If you look at economic data even as casually as I do, you cannot have missed noticing that the United States’ economy does better under Democratic presidents than it does under Republican presidents — a lot better. Looking at all the presidents after World War II, the economy grows at about twice the rate under Democrats as it does Republicans. I’ve never thought that much about it. I’ve always figured that it was due to a lot of luck.
Well, I was just over at Mark Thoma’s blog (absolutely essential daily reading if you are at all interested in economics) and he posted a paper by Alan Blinder and Mark Watson, The US Economy Performs Better Under Democratic Presidents. Why? These two Princeton economists look seriously at this question and conclude… Well, they are academics and so it is all very nuanced and complicated. But let me see if I can lay it out for you.
First they looked at both fiscal and monetary policy to see if that explained anything. There was no correlation with fiscal policy (stimulus), and the monetary policy actually favored the Republicans. So the two colossal economic drivers have nothing to do with the fact that Democratic presidents are far better for the economy than Republicans. That’s important to remember.
They next looked at five kinds of economic shocks that might indicate that it is just a matter of luck. The shocks are: oil price; productivity; foreign growth; consumer expectations; and defense spending. When they included all of these, half of the effect was explained. But that doesn’t mean that these things are all random. Oil and military shocks are both affected by government policy.
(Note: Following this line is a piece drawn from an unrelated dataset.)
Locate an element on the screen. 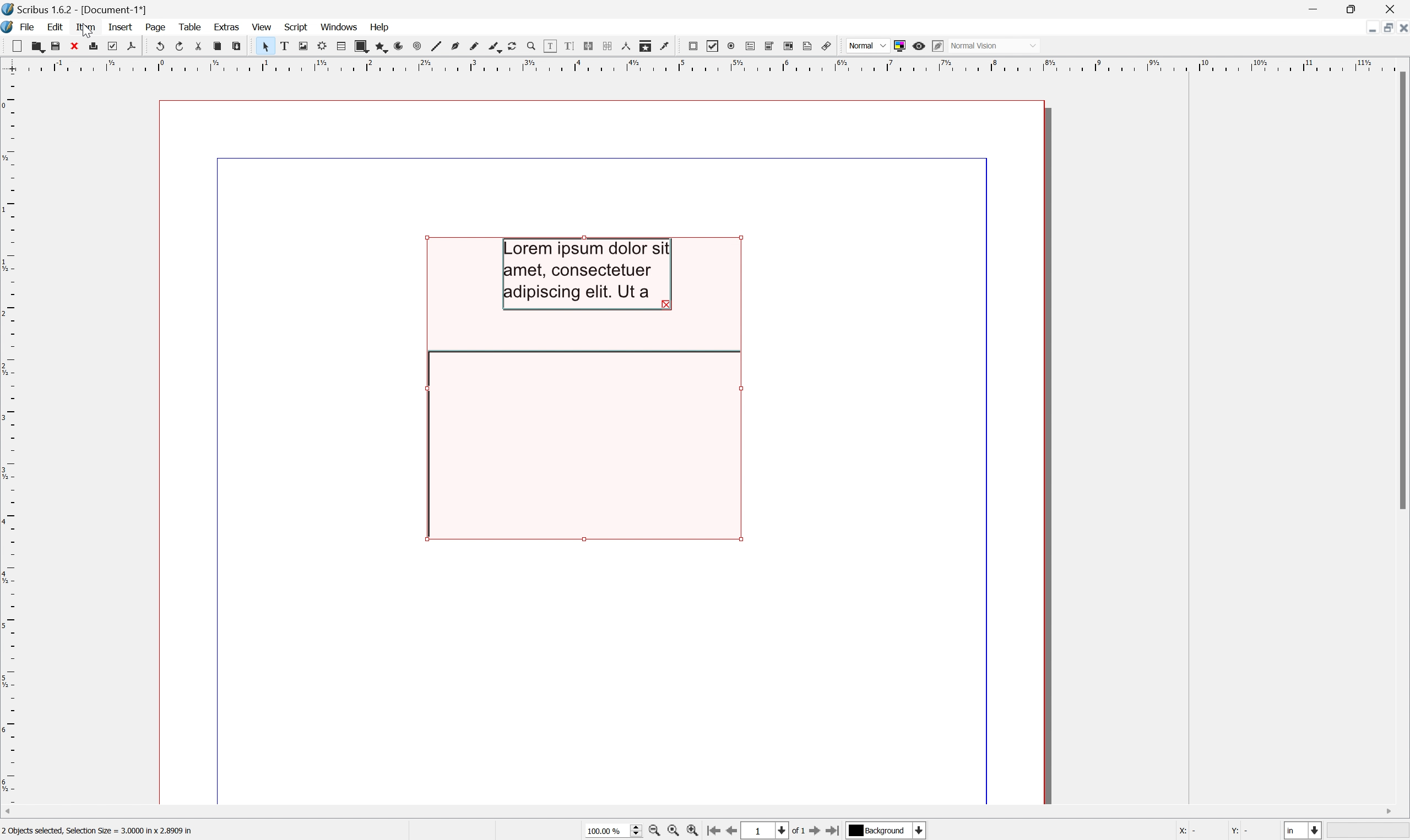 Image resolution: width=1410 pixels, height=840 pixels. Text annotation is located at coordinates (810, 46).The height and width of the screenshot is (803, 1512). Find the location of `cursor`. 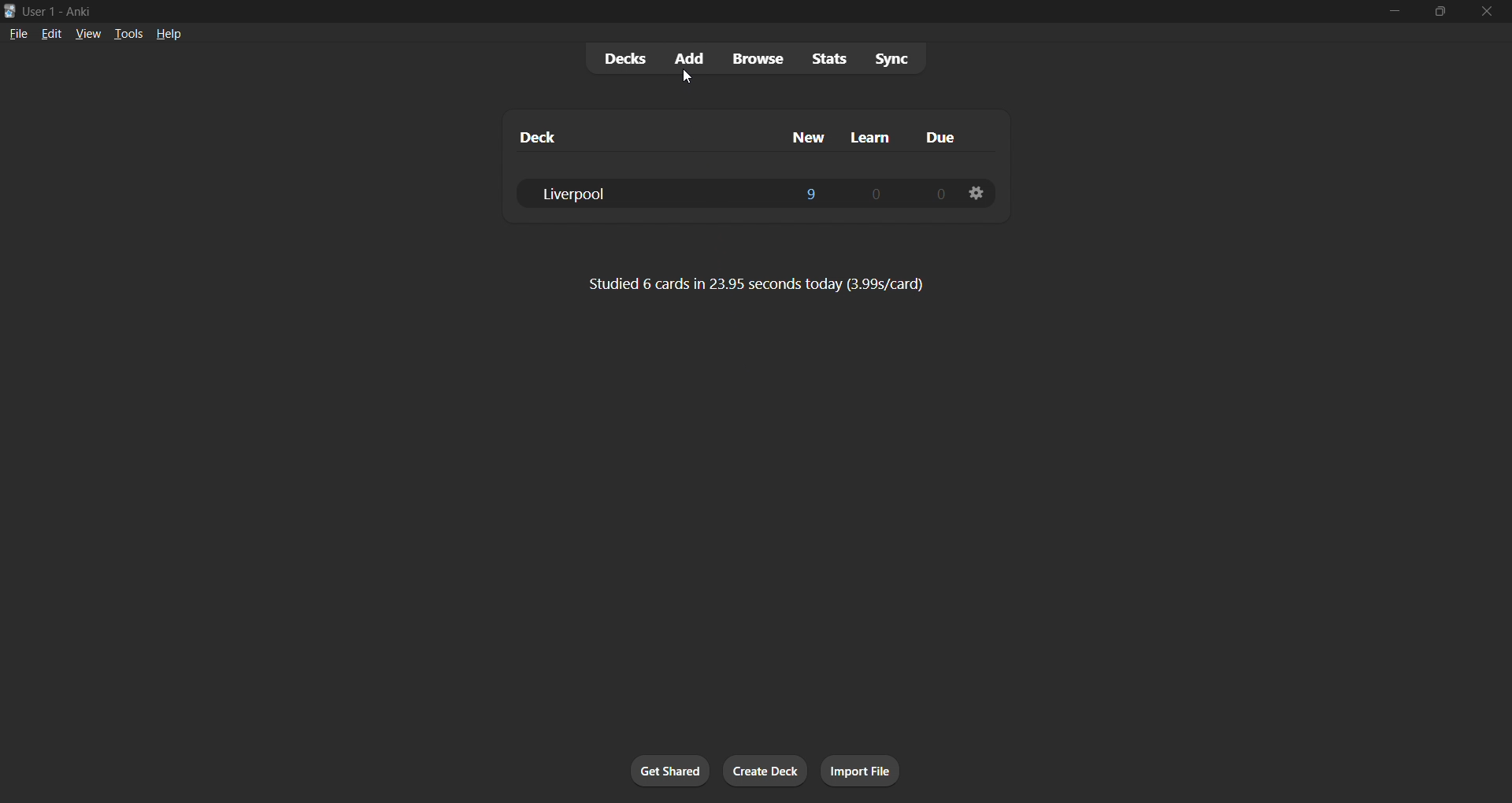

What’s interesting is that consumer confidence goes up during Democratic presidencies. This is a big part of the correlation. The authors ask, “Did [the public] know something economists didn’t?” All I can say is that it wouldn’t be surprising; the economic profession is known for its cluelessness.
But that leaves half the effect of better economic performance under Democratic presidents unexplained. I have an idea: it’s the policies, stupid. Especially over the last four decades, Republicans seem far more interested in enriching their already rich friends than doing what is best for the economy. For example, I’m sure that the Iraq War was terrible for our economy. The economy did grow through the early years of it, but that was what it was already doing. I’m talking opportunity cost here. We could have built roads and bridges and factories; we could have educated more people and done more research; in other words: we could have built our nation’s infrastructure with the money we spent blowing up things in Iraq. I have been very hard on both Presidents Clinton and Obama for their foreign policies. But there is no doubt that as lethal as their policies are, they are not huge economic drags.
Similarly, when Republicans want to stimulate the economy, they generally do it in the most inefficient way possible: they give lots of money to people who already have more money than they can spend. Democrats are much more efficient with programs like the payroll tax holiday and extended unemployment benefits. While Blinder and Watson looked at total fiscal policy, they didn’t look at it’s effectiveness. I suspect if they did, they would find a big effect there as well.
So the bottom line is that Democratic presidents produce better economic growth because they offer better economic policy. The Republican prescription of convincing people to vote for them to “get the darkies” so they can give tax cuts to the rich and start bloody good wars does not lead to a good economy.